Originally they operated on suburban services on the Larne and Bangor Lines, occasionally serving the Newry Line as well, with occasional appearances on the Derry line.

With the arrival of the Class 3000 trains in 2004, the 450s still had to be retained, as the 3000s were only a like-for-like replacement of the old Class 80 units. By the year of their withdrawal, the 450 Class units had mostly been relegated to weekday services on the Larne Line and the Portrush Line shuttle, however at weekends there were enough Class 3000 trains to operate these services.

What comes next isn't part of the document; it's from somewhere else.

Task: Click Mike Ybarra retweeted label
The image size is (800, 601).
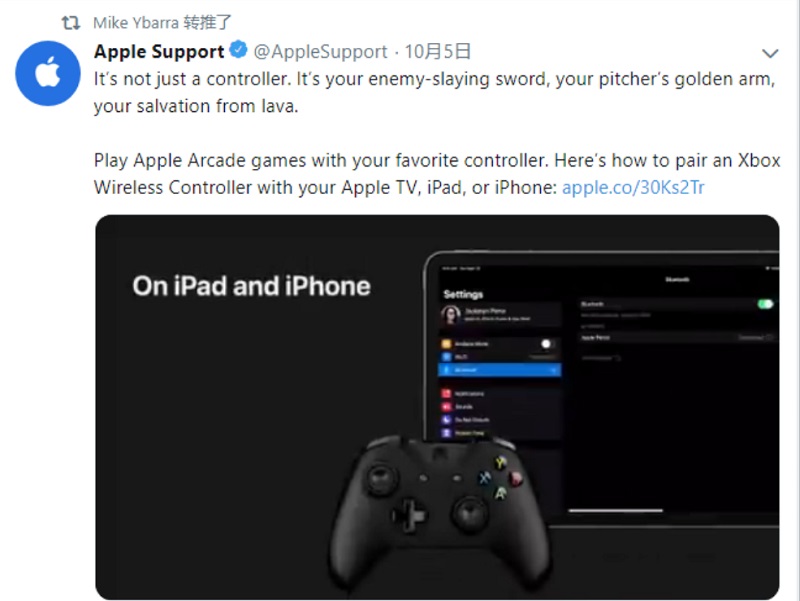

The gradual entry into service of the Class 4000 trains in 2012 saw the 450 Class units each displaced by a new Class 4000 unit as one became available, until they were all finally withdrawn.

==Fleet details==

| Class | Operator | No. Built | Year built | Cars per Set | Unit nos. |
|---|---|---|---|---|---|
| 450 Class | Northern Ireland Railways | 9 | 1985–1987 | 3 | 451–459 |

==In preservation==

One example of the class has been preserved, by the Downpatrick and County Down Railway (DCDR). Unit 458 Antrim Castle was moved by road from York Road Depot, Belfast, over the weekend of 27–28 September 2014. During a two-day operation, the set was split into Driving Trailer, Intermediate and Power Car at Belfast and then, one-by-one, the carriages were taken by lorry to Downpatrick where they were reassembled. The Driving Trailer arrived on 27 September 2014, with the Intermediate and Power Car arriving the following day. The complete 458 successfully ran under its own power on 11 October 2014, and one week later on 18 October 2014, made a surprise appearance at the Irish Traction Group's Diesel Gala—the first time the unit had carried passengers since withdrawal by NIR in 2012.

The DCDR stated that it planned to convert 458 into a standby buffet train. This was completed in summer 2018, with the railcar usually being stationed at Inch Abbey station during the summer months.

In Autumn 2021, 458 was used in the filming of a season 3 episode of Derry Girls, with DCDR standing in for the Belfast–Derry and Coleraine–Portrush lines.